3.2 Musicians and Athletes
Think of it: when a bunch of musicians gets together, they follow a conductor. To have a symphony, you need a conductor. You must have a ref if you get together to play a game, no matter the sport. If they don’t listen to the referee, and if everyone there says, “Well, I want to play by my rules,” there’s not going to be a game. But if they listen to the ref, there may be a game.
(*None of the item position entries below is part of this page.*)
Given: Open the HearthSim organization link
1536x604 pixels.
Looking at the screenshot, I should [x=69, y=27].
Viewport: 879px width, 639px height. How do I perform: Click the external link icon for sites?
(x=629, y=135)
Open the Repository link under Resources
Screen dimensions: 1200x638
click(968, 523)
If they listen to the conductor, there may be a symphony.
3.3 Dads and their Spirituality
Again, we asked about a teenager’s assessment of much his father reads the Bible, and here’s what we found:
37% every morning.
33% some mornings
13% few mornings.
And 17% of teens said their father didn’t read the Bible daily.
When we asked the father about his reading the Bible daily,
26% every morning.
46% some mornings
14% few mornings.
And 14% of dads said they didn’t read the Bible daily.
When we asked teenagers this question: “For my dad, the Bible is ...”
83% the final authority for life
13% one thing you should at least consider
We asked the father this question: “For me, the Bible is ...”
91% the final authority for life
9% one thing you should at least consider
There’s a lot of good here.
3.3 Your City Surrounded
Imagine for a moment that your city is surrounded by enemy forces who aim to destroy your family and you.
You become aware that enemy sympathizers are living and working in your city, hoping to undermine your city’s defenses.
You do everything possible to ensure your family doesn’t listen to the lies of their argument. Fathers, you need to be a voice in your children’s heads, the walls of defense for their minds. Teach them to think carefully about consequences, especially the moral consequences of their decisions. It’s a crucial life lesson.
3.4 Conclusion
Dad, you are the pastor of your home, my friend. Pray for your family. Put your phone down, turn the TV off, and engage with your family. Purposefully get your children away from distractions to have spiritual conversations. Read the Bible with your children.